9 There is, however, another paradise that the Holy Scriptures picture prophetically, even giving us a historic prototype of this, in the land of Judah after the Babylonian exile of the Jews. This paradise is the spiritual one in our day, nineteen centuries after the apostle Paul was caught away to the “third heaven” and to “paradise” in a supernatural vision. What Paul heard during that realistic experience, the “unutterable words which it is not lawful for a man to speak,” were about this then future spiritual paradise.
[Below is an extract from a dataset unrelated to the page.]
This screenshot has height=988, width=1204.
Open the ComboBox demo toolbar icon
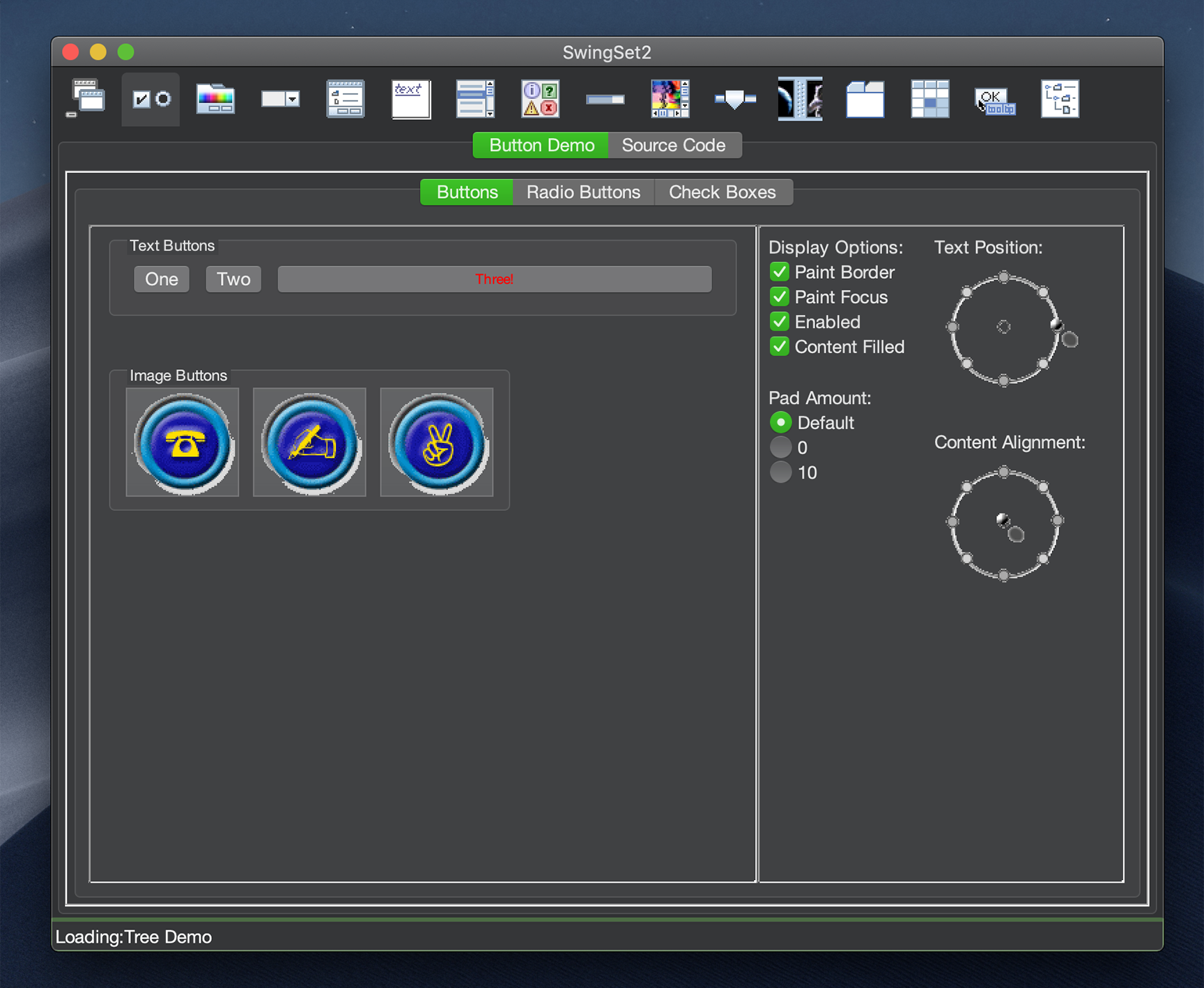click(x=280, y=99)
This blessed estate of Christ’s true disciples would come into existence during his “presence” or parousia at the “conclusion of the system of things.”—Matthew 24:3.
10 Paul was inspired to foretell the religious “apostasy” that would befall the Christian congregation before the “presence of our Lord Jesus Christ,” but it was not lawful for him as a man to speak about this spiritual paradise, about which he heard in “unutterable words.” To do so would have meant for him to interpret the Bible prophecies that have to do with this spiritual paradise.—2 Thessalonians 2:1-3; 2 Corinthians 12:1-4.
haha cheater u copy and pasted, see the blocks they prove u cheated!
cheaters will not inherit gods kingdom!
yea seriously, sucha cheater..... he didnt even try to hide that he was cheating...
um, if you cite the source, you're not cheating. and he did right at the top of the cut-and-paste. was he supposed to just make the stuff up off the top of his head and hope he got it right?